→ **THE PROBLEM**
Only the lines from the top of the listing below through the line containing "Given: Select checkbox" should be output, exactly and with no pictures.

→ **EXERCISE DATA**
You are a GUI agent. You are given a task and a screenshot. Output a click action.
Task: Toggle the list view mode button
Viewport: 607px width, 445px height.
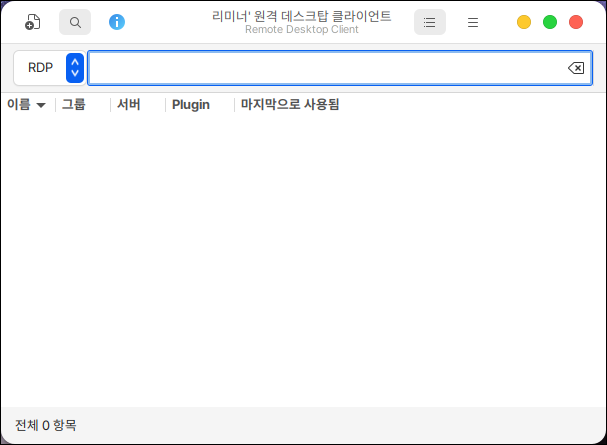(430, 22)
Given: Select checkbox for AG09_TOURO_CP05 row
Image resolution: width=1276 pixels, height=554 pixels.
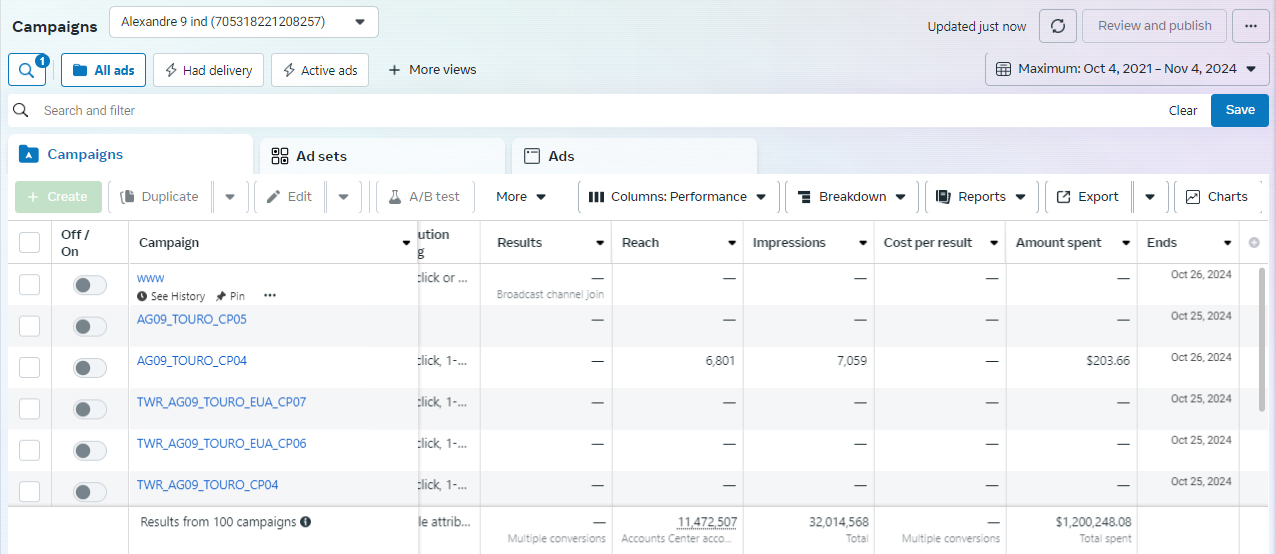Looking at the screenshot, I should [x=30, y=326].
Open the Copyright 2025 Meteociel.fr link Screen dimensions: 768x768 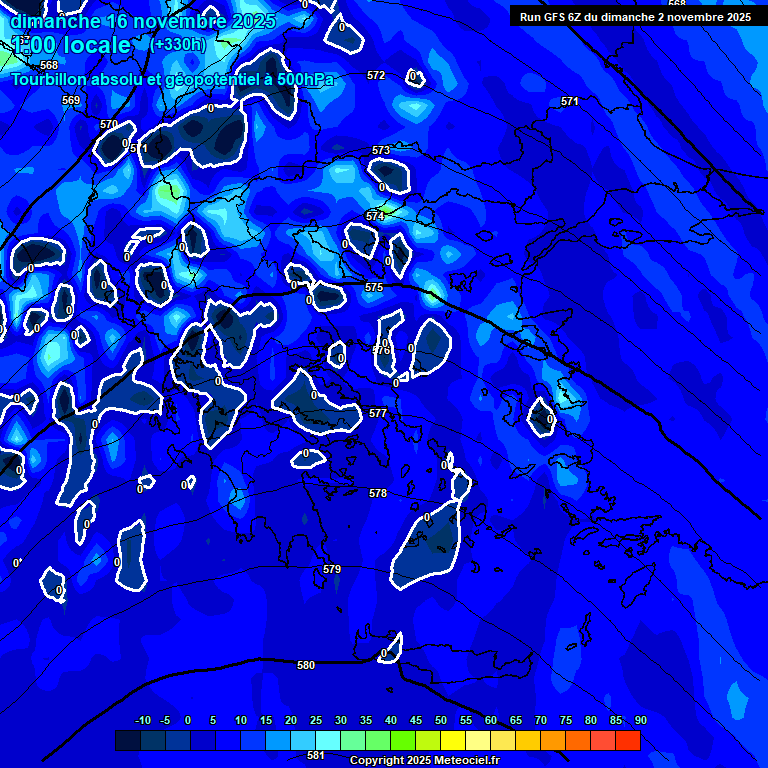click(x=424, y=761)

→ **EXPECTED ANSWER**
You are a GUI agent. You are given a task and a screenshot. Output a click action.
Task: Toggle the list view mode button
Viewport: 607px width, 445px height.
(430, 22)
Given: Select checkbox for AG09_TOURO_CP05 row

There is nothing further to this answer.